Ergebnisse der Dissertation wurden in folgendem Publikationsorgan - Journal of Leukocyte Biology - veröffentlicht:

Hauser JT, Lindner R. Coalescence of B cell receptor and invariant chain MHC II in a raft-like membrane domain. J Leukoc Biol. 2014 Nov;96(5):843-55

Hannover, den 23.06.2015 ______________________________

(48)

10. Danksagungen

10. Danksagungen

Ich möchte mich sehr herzlich bedanken bei meinem Betreuer und Doktorvater Robert Lindner für die freundliche Überlassung des Themas und die stetig exzellente Unterstützung. Durch ihn mit seinem unermüdlichem Ehrgeiz für detailreiche und gute Wissenschaft, sein immer offenes Ohr für Fragen und Nöte und seine

ausgezeichnete Expertise ist diese Arbeit möglich geworden.

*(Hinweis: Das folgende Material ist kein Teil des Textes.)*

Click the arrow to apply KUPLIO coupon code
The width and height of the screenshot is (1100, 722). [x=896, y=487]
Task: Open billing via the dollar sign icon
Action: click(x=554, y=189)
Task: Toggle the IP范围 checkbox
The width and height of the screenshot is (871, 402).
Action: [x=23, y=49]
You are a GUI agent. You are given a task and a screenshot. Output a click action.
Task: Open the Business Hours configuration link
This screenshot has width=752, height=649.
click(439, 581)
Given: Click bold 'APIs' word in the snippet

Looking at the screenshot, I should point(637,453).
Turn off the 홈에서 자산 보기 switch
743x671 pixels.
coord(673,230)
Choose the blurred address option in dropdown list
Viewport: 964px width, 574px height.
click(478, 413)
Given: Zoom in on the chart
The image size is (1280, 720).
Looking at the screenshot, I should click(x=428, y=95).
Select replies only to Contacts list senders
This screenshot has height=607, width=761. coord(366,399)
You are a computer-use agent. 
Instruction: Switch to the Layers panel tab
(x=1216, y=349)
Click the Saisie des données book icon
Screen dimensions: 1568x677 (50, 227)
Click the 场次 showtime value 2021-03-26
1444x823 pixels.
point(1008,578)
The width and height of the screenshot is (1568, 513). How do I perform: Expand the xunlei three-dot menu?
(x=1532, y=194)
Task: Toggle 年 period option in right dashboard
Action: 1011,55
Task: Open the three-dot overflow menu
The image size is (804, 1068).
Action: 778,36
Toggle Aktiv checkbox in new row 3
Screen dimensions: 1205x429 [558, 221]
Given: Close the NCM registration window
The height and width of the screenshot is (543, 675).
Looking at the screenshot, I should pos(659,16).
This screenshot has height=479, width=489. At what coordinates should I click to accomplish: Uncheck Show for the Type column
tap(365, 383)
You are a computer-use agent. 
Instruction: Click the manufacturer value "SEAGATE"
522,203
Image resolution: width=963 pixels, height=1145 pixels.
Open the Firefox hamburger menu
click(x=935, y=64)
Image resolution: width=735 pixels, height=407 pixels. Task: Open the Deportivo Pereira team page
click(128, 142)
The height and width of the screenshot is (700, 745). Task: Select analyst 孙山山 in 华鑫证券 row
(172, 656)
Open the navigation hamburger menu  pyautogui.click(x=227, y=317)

Des Weiteren möchte ich mich bei Prof. Ernst Ungewickell für die Möglichkeit bedanken, im Rahmen des StrucMed-Programms in seinem Institut diese Arbeit anzufertigen. Seine hilfreichen Anmerkungen und sein Interesse am Projekt haben immer wieder zum Fortschritt beigetragen.

Ebenso allen Mitarbeitern des Instituts Zellbiologie möchte ich danken für ihre Unterstützung, ihre technische Assistenz und die vielen schönen Stunden.

Besonderer Dank gilt an dieser Stelle Gudrun Daenecke.

Bedanken möchte ich mich auch recht herzlich bei allen Mitgliedern des

„Doktorandenzimmers“, welche meine Freunde geworden sind und mir immer wieder geholfen haben die vielen Rückschläge mit dem nötigen Lächeln zu sehen, um sich gemeinsam über die Fortschritte zu freuen. Besonders bedanken möchte ich mich hier bei Inga und Philip.

Zuletzt möchte ich mich bei meiner Familie bedanken, welche mir stets zur Seite steht und mich bedingungslos in allem bekräftigt, was ich tue. Denn der meiste Dank von allen gebührt meinen Eltern, welche mir ein gutes Elternhaus und das

Medizinstudium ermöglicht haben. Ohne euch wäre diese Arbeit nicht möglich gewesen. Danke!